Neuropsychiatric events in SLE: determination of attribution and assessment of outcome
© Hanly; licensee BioMed Central Ltd. 2012
Published: 27 September 2012
Neuropsychiatric (NP) events are common in SLE patients and in the general population. Although some events are a direct result of lupus-related autoimmune and inflammatory mechanisms, many are not. The frequency and diversity of NP events in SLE patients pose a challenge in determining their correct attribution and assessing outcome. These are of fundamental importance for the care of individual patients, studies of pathogenesis and the conduct of clinical trials.

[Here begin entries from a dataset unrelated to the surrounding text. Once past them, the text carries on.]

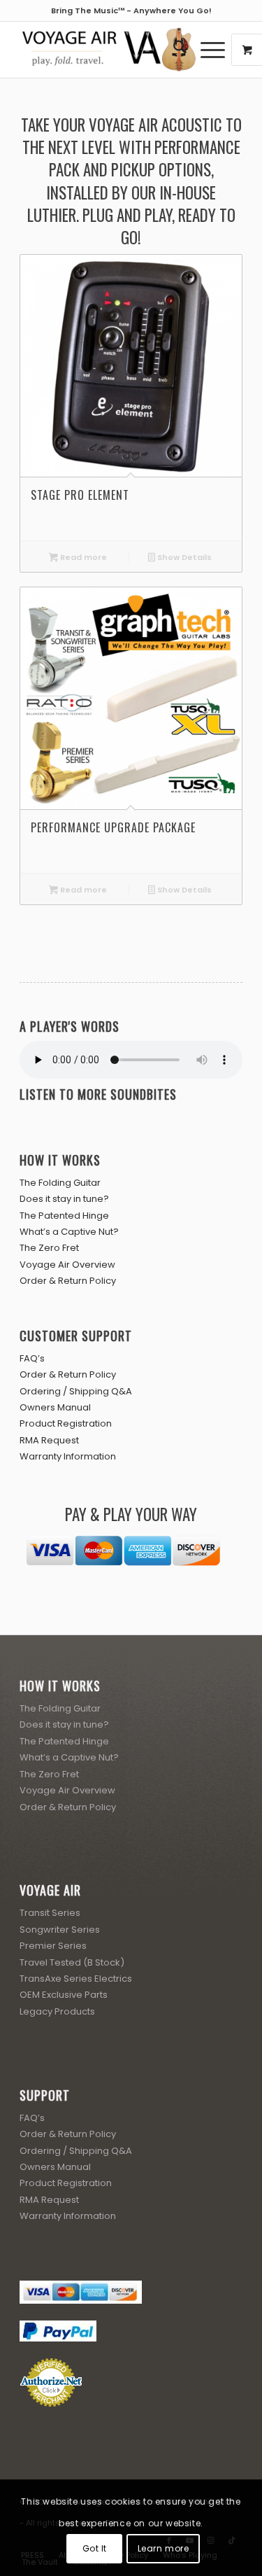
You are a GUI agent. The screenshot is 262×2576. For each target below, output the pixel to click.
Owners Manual (55, 1407)
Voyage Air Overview (67, 1264)
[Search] (173, 50)
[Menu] (206, 50)
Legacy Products (57, 2011)
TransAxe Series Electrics (76, 1978)
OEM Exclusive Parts (64, 1994)
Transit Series (50, 1912)
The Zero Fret (49, 1247)
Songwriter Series (60, 1929)
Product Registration (66, 1423)
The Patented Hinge (64, 1215)
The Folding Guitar (60, 1182)
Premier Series (53, 1945)
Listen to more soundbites (98, 1094)
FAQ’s (32, 1358)
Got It (95, 2548)
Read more (82, 557)
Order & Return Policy (68, 1280)
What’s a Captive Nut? (69, 1231)
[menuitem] (173, 50)
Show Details (183, 557)
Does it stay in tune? (64, 1198)
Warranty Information (68, 1456)
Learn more (163, 2548)
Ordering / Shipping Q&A (76, 1391)
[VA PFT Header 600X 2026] (109, 50)
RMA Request (49, 1440)
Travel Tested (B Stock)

A total of 1,826 patients have been enrolled within 15 months of SLE diagnosis into an international, long-term prospective cohort study. Patients are assessed annually for up to 10 years. At each assessment, all NP events as per the ACR case definitions of 19 NP syndromes are recorded. Attribution of each NP event is determined centrally using two composite attribution rules of different stringency. Additional data collection includes demographic and clinical variables, SLE global disease activity (SLEDAI-2K), SLICC/ACR damage index (SDI), physician assessment of NP events (Likert scale) and self-report mental (MCS) and physical (PCS) component summary scores of the SF-36. Statistical analyses include Cox proportional hazards model, Kaplan-Meier curves, regression and multi-state statistical models.
Upon enrollment into the cohort the proportion of NP events attributed to SLE varied from 19 to 38% and affected 6.1 to 11.7% of patients, depending upon the stringency of the attribution rule. Seizure disorders, cerebrovascular disease, acute confusional states and neuropathies were the most common of the 19 NP syndromes. Changes in SF-36 summary and subscale scores, in particular those related to mental health, were strongly associated with physician assessment of clinical outcomes of NP events. The short-term outcome of NP events was determined by their characteristics and attribution: focal events and those attributed to SLE had better outcomes. Overall, NP events had a negative impact on self-report health-related quality of life (HRQoL) but this was not necessarily true for all types of NP events. For example, most seizures were attributed to SLE, resolved in the absence of anti-seizure medications and were not associated with a persistent negative impact on HRQoL.
The clinical and epidemiological challenge imposed by the high frequency and diversity of NP events in SLE patients can be addressed through the application of composite attribution rules, as well as physician and patient-derived outcome measures.